| REQUEST 1 |
Which companies and organizations does the software patent blog post name? List each one once.
| REQUEST 2 |
Pick up the software patent blog post after its last sentence and continue it.

-- START PAGE --

Sunday, July 17, 2011

If you think my forehead looks awful, check out that brick wall...

I suppose I'm nothing if not stubborn. I'm continuing to struggle along, trying to understand this strange concept of "software patent". If you haven't been paying attention to the world of software patents this summer, you've been missing one of the biggest stories (of the computing industry) of the year. So here we go, with 5 related dispatches from the bleeding edge:

  • Over at TechCrunch, M.G. Siegler deconstructs the strange conclusion of the Nortel patent auction, in which Google placed a massive 900 million dollar bid for the patents, only to be out-bid, successfully, by a coalition led by Microsoft and Apple working together. As Siegler observes, there are many hidden agendas in this bizarre struggle of the giants:

    "It’s not like Android’s free. Android has a patent fee. You do have to license patents," Microsoft CEO Steve Ballmer said last year. What he didn't explicitly say is that you'd have to pay Microsoft and not Google for those patents. Think about this for a second: it's entirely possible that Microsoft is going to end up making more money — perhaps significantly more — from Android than Google will. A year ago, such a statement would have seemed like a joke. But now it’s becoming reality.

  • Debian, the umbrella organization behind many of the largest and most successful Linux distributions, recently issued their Community Distribution Patent Policy FAQ, which is intended to provide guidelines to help software engineers understand what activities may or may not affect patent liability. Amazingly, the guidelines note that just trying to learn about software patents may cause the courts to consider you to be "willfully" infringing:

    U.S. patent law creates disincentives for searching through patents, even though one of the main justifications given for the patent system is that the patent teaches the public how to practice an invention that might otherwise be secret. Willful infringement subjects the infringer to enhanced damages when they are aware of the patent and intend to infringe, and reading patents increases the probability that subsequent infringement will be found to be willful.

  • Since I didn't think the brick wall had had enough abuse from my forehead yet, I spent some time reading parts of the Oracle response to First Office Action in the re-examination of U.S. Patent No. 7,426,720. In one part, the document discusses prior art in the area of "copy-on-write cloning", a basic operating system technique that has been in place since, oh, say, 1971 or so. Yet Oracle claim that these widely published ideas cannot disqualify their patent because the prior references:

    disclose the operation of processes, including user mode kernels, which have no relationship to, nor disclose in any way, "to obtain a representation of at least one class from a source definition provided as object-oriented program code."

    As far as I can tell with my bloodied-forehead inadequate-legal-training mind, Oracle is saying that even though copy-on-write has been a well-known technique for 40 years, since the original descriptions did not describe how to use it with Java class files (which of course weren't even invented until 25 years later), Oracle deserve patent protection for inventing the idea of doing copy-on-write for Java class files.

-- END PAGE --
-- START PROVIDED DATA --

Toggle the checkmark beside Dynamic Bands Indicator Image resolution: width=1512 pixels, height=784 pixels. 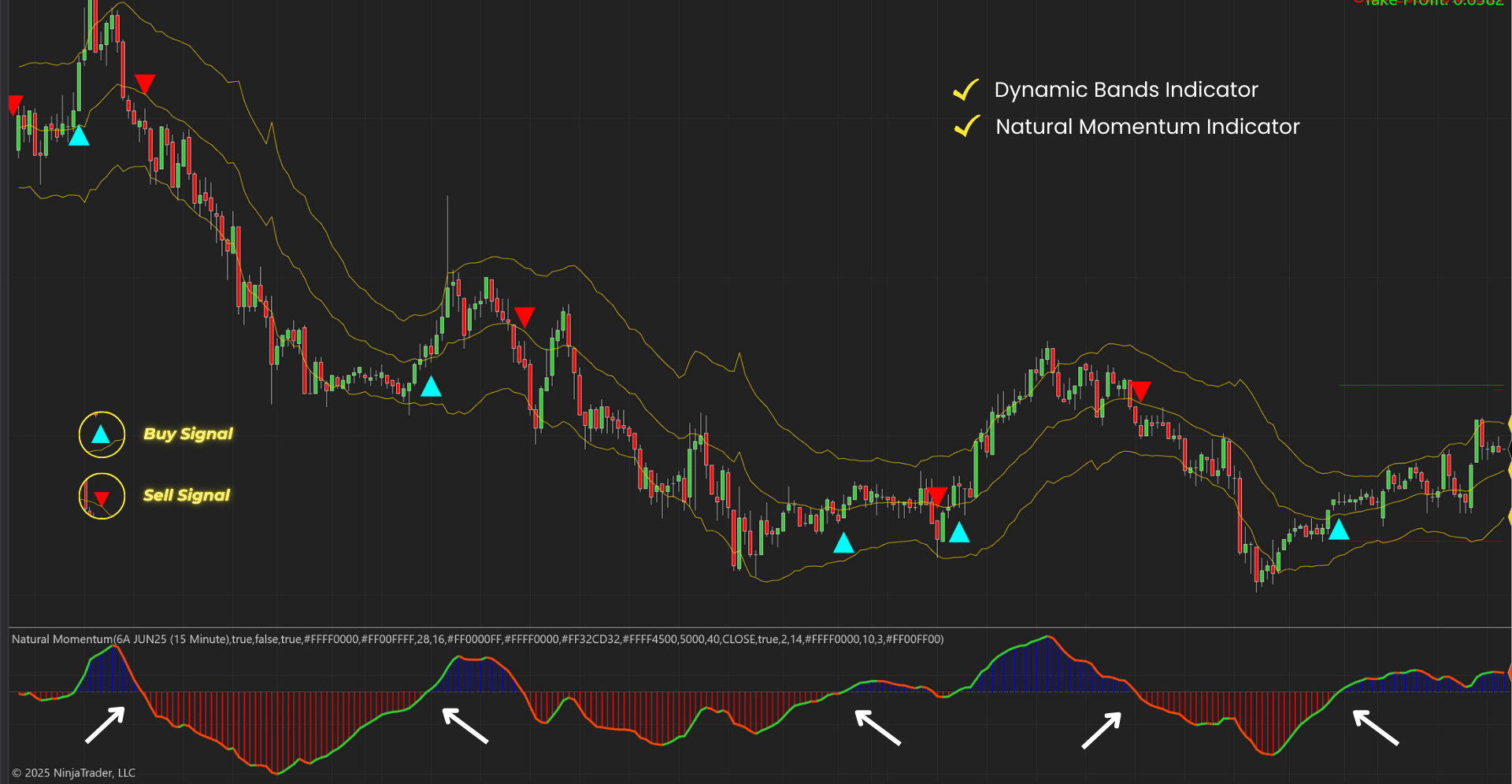[x=965, y=91]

-- END PROVIDED DATA --

| RESULT 1 |
TechCrunch, Nortel, Google, Microsoft, Apple, Debian, Oracle

| RESULT 2 |
    This is just completely absurd. The whole idea of computer science, indeed the whole idea of any science whatsoever, is that when there is a basic, general, abstract notion, such as "copy-on-write", subsequent work involves taking that notion and applying it in specific to concrete situations where it may arise. This does not constitute innovation; it constitutes the basic application of human reasoning.

  • James Bessen, a professor at the Boston University School of Law, has recently published the latest in his multi-year effort to understand the software patent field: A Generation of Software Patents. His conclusion is simple and definite:

    Has the patent system adapted to software patents so as to overcome initial problems of too littlebenefit for the software industry and too much litigation? The evidence makes it hard to conclude that these problems have been resolved.


    It is possible, of course, that software patents might be highly beneficial to the various hardware industries that obtain large numbers of software patents. Clearly software patents are privately beneficial in these industries – that is why firms acquire so many of them. However, this does not mean that there are corresponding social benefits. For example, this patenting might be aimed at building large strategic portfolios that facilitate business stealing without increasing the level of innovation. Only further study can tell.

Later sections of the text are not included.